Another leaker has compromised the confidentiality of the Supreme Court by disclosing internal memos to the New York Times before any public ruling or release.
The latest breach involves confidential memoranda exchanged among the justices in 2016 regarding the court’s decision to stay President Barack Obama’s Clean Power Plan in West Virginia v. EPA. This case is widely seen as the origin of the modern shadow docket.
Chief Justice John Roberts and other conservative justices pushed for swift action to block the expansive climate regulation, which many viewed as an unlawful power grab by the EPA that threatened American energy jobs and economic freedom.
The leaked documents published over the weekend reveal internal deliberations that had remained private for a decade. This marks the third major leak from the high court in recent years following the 2022 Dobbs draft opinion and subsequent incidents.
Conservatives rightly express outrage over the pattern of selective leaks that appear designed to damage the court’s reputation and target conservative justices. Such breaches erode public trust in the judiciary and undermine the principle of deliberative confidentiality essential to impartial justice.
The Supreme Court relies on frank internal discussions among the justices to reach principled decisions based on the Constitution and law rather than political pressure. When leakers feed sensitive materials to partisan outlets like the New York Times, it turns the court into a theater for left-wing narratives.
This latest episode follows the Dobbs leak, which prematurely exposed a draft overturning Roe v. Wade and ignited nationwide protests and threats against justices. Despite an internal investigation, no leaker was publicly identified, highlighting ongoing vulnerabilities.
Critics on the right argue that the leaks consistently serve to smear the conservative majority while downplaying the substance of decisions that restrain bureaucratic overreach and protect constitutional limits on federal power.
The shadow docket allows the court to address urgent emergency applications without full briefing or oral arguments. In the 2016 case, it enabled the justices to prevent irreversible harm from Obama’s plan, which sought to reshape the nation’s electricity sector through executive fiat.
By blocking the regulation, the court upheld the rule of law against regulatory excess that would have raised energy costs for working families and destroyed coal industry jobs across heartland states.
The timing of this leak just as the court prepares opinions on pressing issues, including cases on transgender athletes in women’s sports, raises further suspicion of coordinated efforts to influence or embarrass the conservative bloc.
Patriotic Americans who value judicial integrity demand swift and thorough investigation by the court-martial and, if necessary, involvement of the FBI to root out the source.
Repeated failures to punish leakers only encourage more breaches and signal weakness in protecting the institution founded to interpret the Constitution without fear or favor.

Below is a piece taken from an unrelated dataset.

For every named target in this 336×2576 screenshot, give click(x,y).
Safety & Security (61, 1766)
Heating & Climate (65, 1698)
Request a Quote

Chief Justice Roberts has faced calls to take stronger action, including referring the matter for criminal investigation to deter future violations of confidentiality rules that bind court employees.
The American people deserve a Supreme Court where deliberations remain confidential until official release. Leaks politicize the judiciary and fuel the very cynicism that undermines faith in our institutions.
This incident underscores the broader cultural battle where the left weaponizes leaks and media allies to attack any decision that defends limited government, traditional values, and constitutional originalism.
Conservatives have long warned that without accountability the court risks becoming just another arena for partisan warfare rather than a bulwark of impartial justice.